By Robert Bradley Jr. -- April 21, 2021

This reprint from a collection of essays at Julian Simon.com is published as an ode to Earth Day (tomorrow). This piece was finalized in Simon’s treatise, The Ultimate Resource 2 (1996), pp. 604–607. Simon’s relative politeness to his adversary is a tribute to open, honest, and respectful debate (versus the Paul R. Ehrlich approach).

“When you launch a space shuttle you don’t trot out the flat-earthers to be commentators. They’re outside the bounds of what ought to be discourse in the media. In the field of ecology, Simon is the absolute equivalent of the flat-earthers.” (Paul Ehrlich, quoted below)

For economy of treatment of the matter of attack rhetoric, let’s focus on just one critic, Paul Ehrlich, who has directed a great deal of colorful language in my direction (see also his comments in the Afternote to Chapter 15, and my interchange with him in Simon, 1990, Selection 43).

He is a treasure-trove of snappy quotes (for other of his remarks, please look him up in the index of this book) useful for writers who are critical of me and also for me in this chapter to show how he works; for example, he (with Anne Ehrlich) confer on me the leadership of a “space-age cargo cult.”

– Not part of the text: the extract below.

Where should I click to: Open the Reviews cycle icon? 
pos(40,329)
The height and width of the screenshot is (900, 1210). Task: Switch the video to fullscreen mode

One of Ehrlich’s main devices is attributing some combination of stupidity and scientific ignorance to those with whom he disagrees. In a talk to 200,000 people in person (how many more on television I do not know) on Earth Day, 1990, Ehrlich alluded to the title of this book, saying “The ultimate resource – the one thing we’ll never run out of is imbeciles”, which got a good laugh from the crowd; he frequently uses words like “ignorant”, “crazy”, “imbecile”, and “moronic”.

In an essay entitled “Simple Simon Environmental Analysis”, which is a commentary on a preceding short essay of mine, the Ehrlichs refer to “a few uninformed people [who] claim that population growth is beneficial”, and write,

The connections between economic growth, population growth, and quality of life are much more subtle and complicated than Simon imagines…. Getting economists to understand ecology is like trying to explain a tax form to a cranberry. It’s as if Julian Simon were saying that we have a geocentric universe at the same time NASA’s saying the earth rotates around the sun. There’s no reconciling these views. When you launch a space shuttle you don’t trot out the flat-earthers to be commentators. They’re outside the bounds of what ought to be discourse in the media. In the field of ecology, Simon is the absolute equivalent of the flat-earthers. [Minor comment: I’m not “in the field of ecology”.]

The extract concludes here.